## Task to complete
Copy the lines word for word, starting with the line that contains "Task: Collapse the union u code block" and continuing through the last of the lines. Omit the pictures from your copy.

## Records for this exercise

>>>>>

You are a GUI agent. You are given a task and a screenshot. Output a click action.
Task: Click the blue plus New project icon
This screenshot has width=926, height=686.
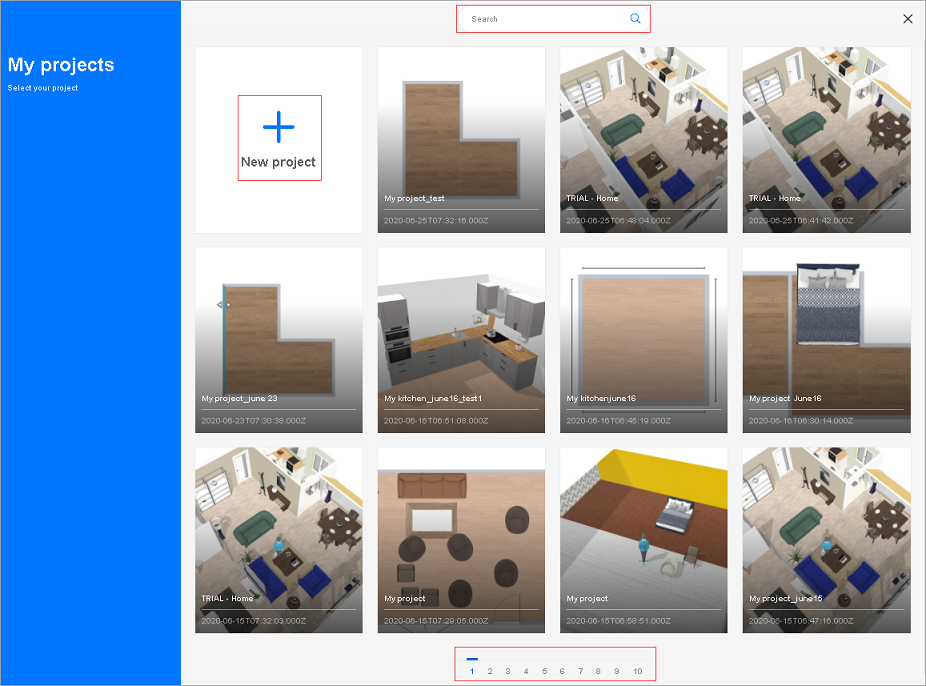tap(278, 127)
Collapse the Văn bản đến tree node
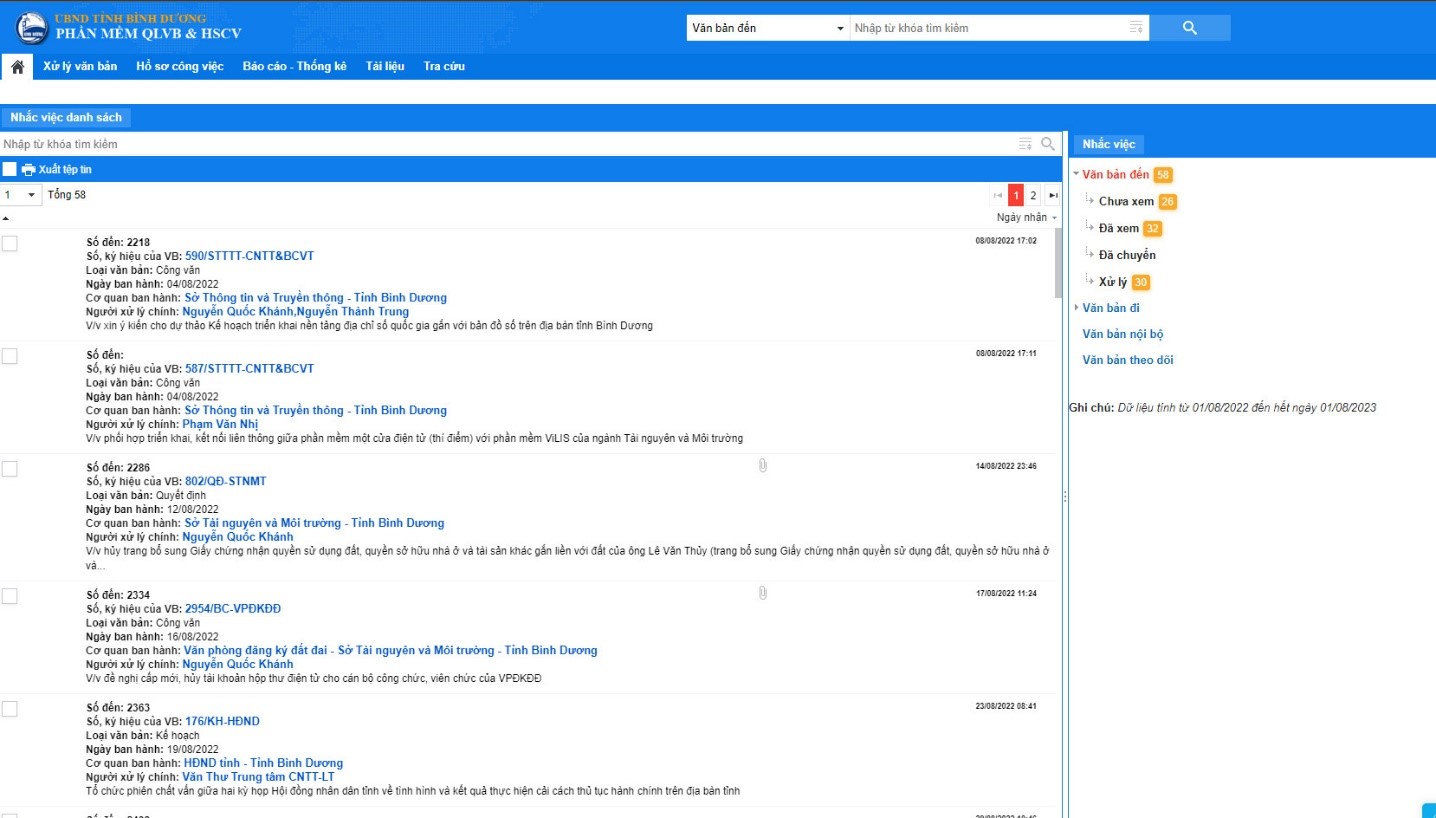Screen dimensions: 1436x818 pos(1076,174)
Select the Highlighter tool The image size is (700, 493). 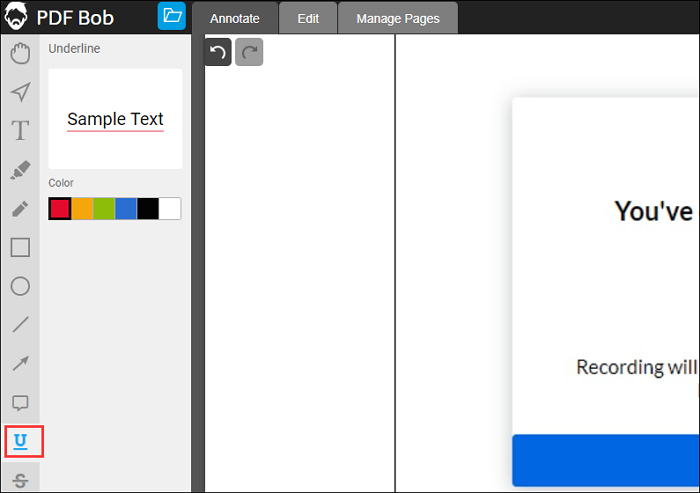pos(20,170)
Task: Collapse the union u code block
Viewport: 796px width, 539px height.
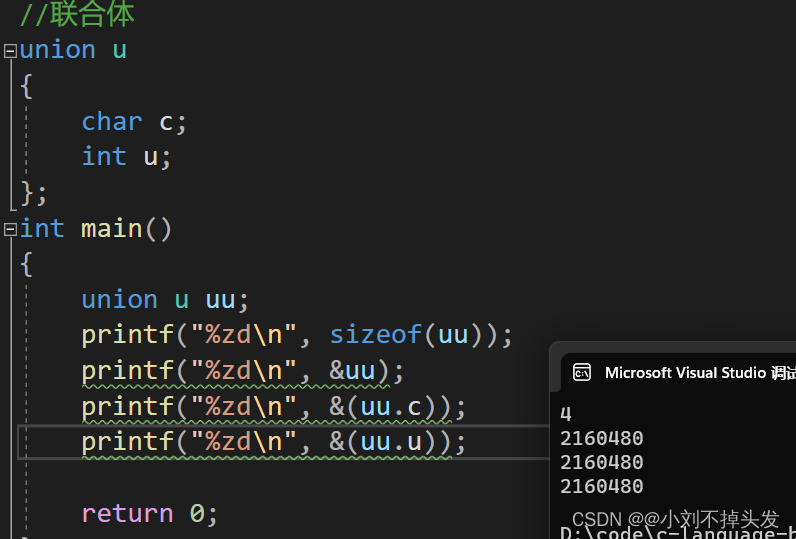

<<<<<

## Output for this exercise
Task: Collapse the union u code block
Viewport: 796px width, 539px height.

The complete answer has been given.